Miller: Well, let’s turn to this new money from the state, $1.2 million shared between the work you do in four different counties. What are you going to be doing with that money?
Guentert: We are gonna be working with the one and only warming station available here, trying to support their efforts in housing more people through the winter months. They did not receive any additional funding from Oregon Housing and Community Services. We wrote a couple grants with them and they weren’t funded, so we’re going to work with them.
We are also going to work with local landlords to be able to increase some units, if available. So, one particular RV space owner in Wallowa County, that owner has the ability to add on maybe eight more spaces. We can help him get that prepared so that RV’s can be parked there to provide, during the winter months, some warm places for people to stay.
Miller: So in a sense, that is a kind of a makeshift shelter. Or that would be one family’s semi-permanent home.
Guentert: Correct. Keeping them warm through the winter months. We’re also working with local hotel, motel owners in all four counties. So that way we can purchase blocks of hotel rooms. That way if we have a family they can at least be in a hotel room for a week or two or four weeks at a time during the cold months, or while they’re looking for a permanent place to live.
All of these services that we’re trying to work through this EO funding is all about self sufficiency, wrap-around services. We wanna be able to pay people’s rent to keep them in their homes, whether that’s 12 months of rental assistance while they go ahead and find jobs, save up money to prepare for when that assistance ends. We’re also going to use it with case management to bring in other community resources, which is a wonderful part of being in a rural area. We have wonderful community partners and we all work well together to find a solution for each family that is very specific to them, whether that be working with the local medical facilities, mental health, court systems, the local community health programs, Department of Health and Human Services. Whatever that looks like, we’re gonna be working with all of our partners to keep those families housed, fed, warm as long as we can. Hopefully, step up out of the houseless situation, and keep them in more permanent housing.
Miller: Have you already been spending this money to help families?
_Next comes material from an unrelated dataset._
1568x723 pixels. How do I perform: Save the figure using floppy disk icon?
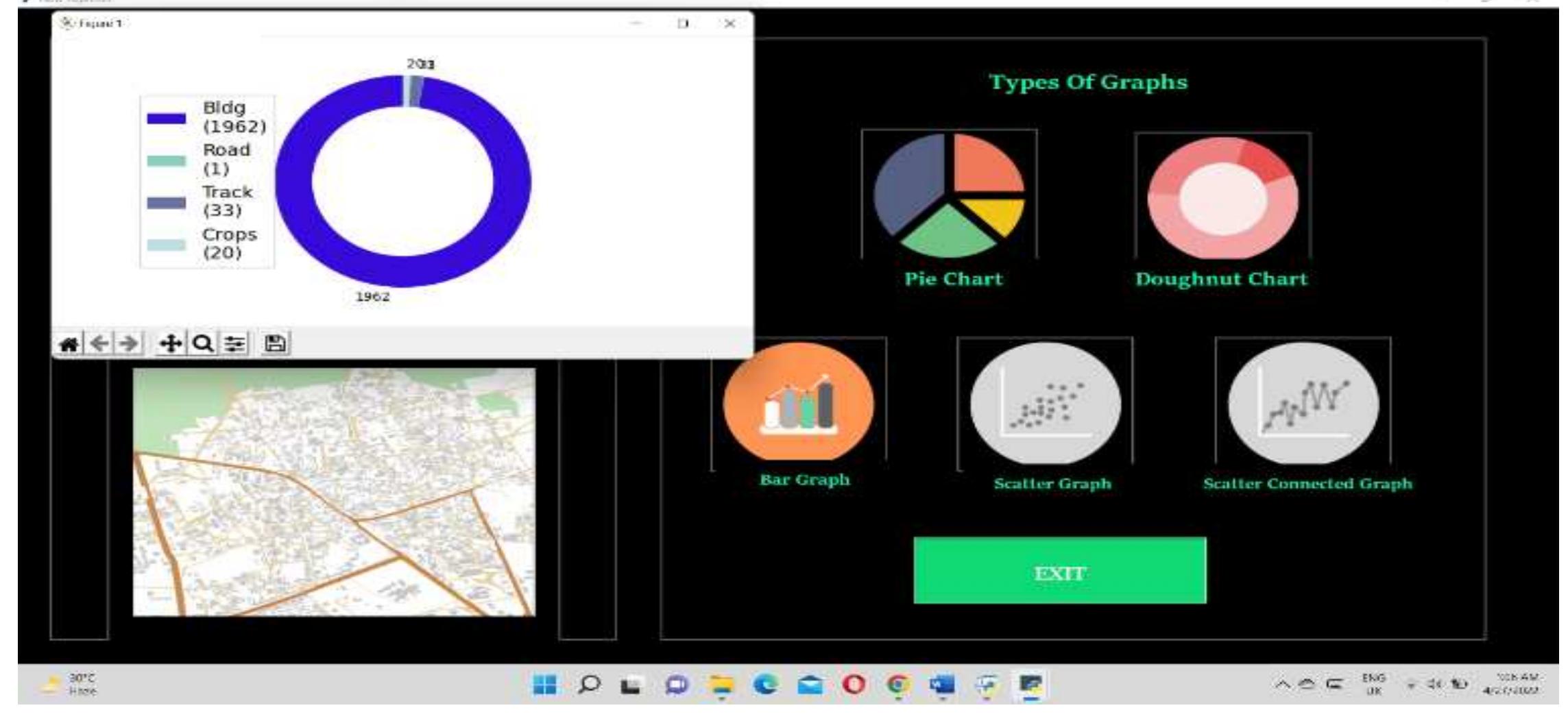click(275, 343)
Guentert: We actually haven’t, we were only signed last week, our complete grant. The wonderful thing about this grant that the governor did, is it doesn’t end until June of 2025. So hopefully having the ability to work 18 to 24 months with a family or with these funds helps create that long-term stability that families need for houselessness.
Miller: This is one-term money though, right?
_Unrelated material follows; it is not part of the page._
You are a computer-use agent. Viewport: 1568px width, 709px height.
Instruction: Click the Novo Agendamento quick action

Guentert: My understanding, it’s one-term money.
Miller: What happens when it’s gone?
Guentert: Oh, goodness. I think we all have that on our minds and I don’t know if anyone has an answer to that. Our answer with this funding, what was important to all of us as a planning group, was to create self-sufficiency. How can we support people who want to find jobs, who want to be self-sufficient? What does that look like? And it really came down to the wraparound services. What can we do to provide a hand up for long-term sustainability?
Miller: Connie, thank you very much.
Guentert: Well, thank you for the time. I really appreciate focusing on rural Oregon.
Miller: Connie Guentert is the executive director of Community Connection of Northeast Oregon.